NY mayor visiting Panama and Latin America to counter migrant myths
New York Mayor Eric Adams, is on a tour of Latin America (Mexico, Ecuador, Colombia, and Panama ), to counteract the campaigns on social networks, which have made many people, from America and even Africa, believe that by coming to the city they will be accommodated in luxurious hotels and quickly find a job.
“We just want to give them a real narrative that the shelters are full and that they will not automatically find jobs,” said Adams, who again accused the Republican governor of Texas, Greg Abbott, for what is happening, after having started sending migrants to the Big Apple on buses.
“I have a crisis in the city that I love and I have to face that crisis at the local, state, national, and international level,” he said.
The Mayor accused Texas on Tuesday of intensifying the sending of buses with migrants to New York, where the flow of undocumented immigrants has increased; in 17 months, 118,000 people have arrived in the city, a large part of them Latin Americans, including many Venezuelans.
The deputy mayor for health and human services, Anne William-Isom, said that Texas “has strengthened its bus operations,” during a press conference with the mayor and other members of his cabinet, although there are those who arrive by plane “or even walking.”
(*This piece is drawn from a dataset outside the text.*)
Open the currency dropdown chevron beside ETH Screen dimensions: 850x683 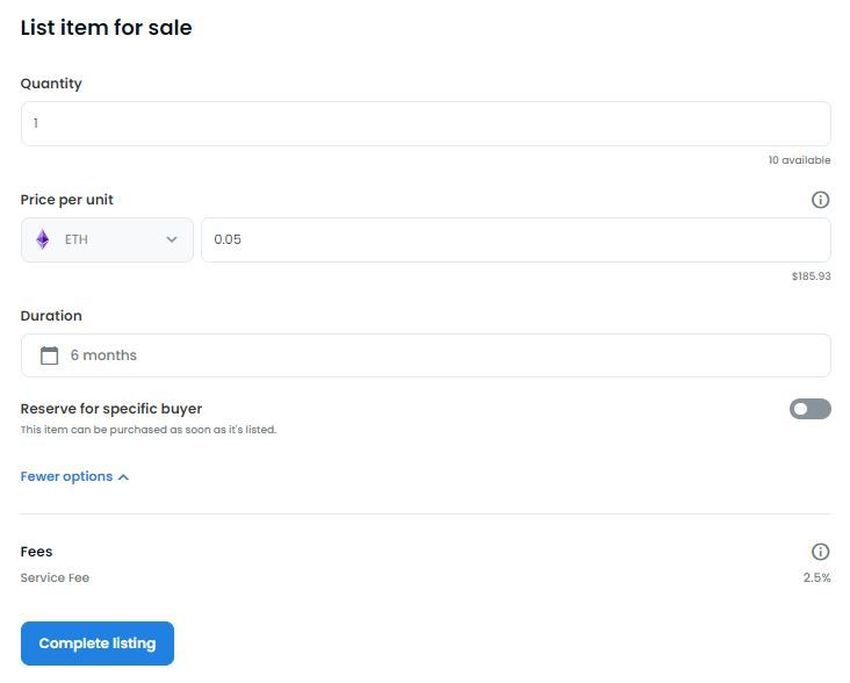171,240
This situation led to the city having to open 210 shelter sites, including hotels, and 17 humanitarian aid centers.
The mayor warned that, due to the large number of people arriving in the city, New Yorkers will have to get used to seeing migrants outside the Roosevelt Hotel, where the recruitment center where all new arrivals go.
Last July, hundreds of migrants who arrived in the city that month – including a large number from Africa – slept outside the hotel when the available places to house them ran out, leading a legal group to accuse the city in court of not complying with the law that requires it to provide shelter to anyone who requests it The case has not yet been resolved.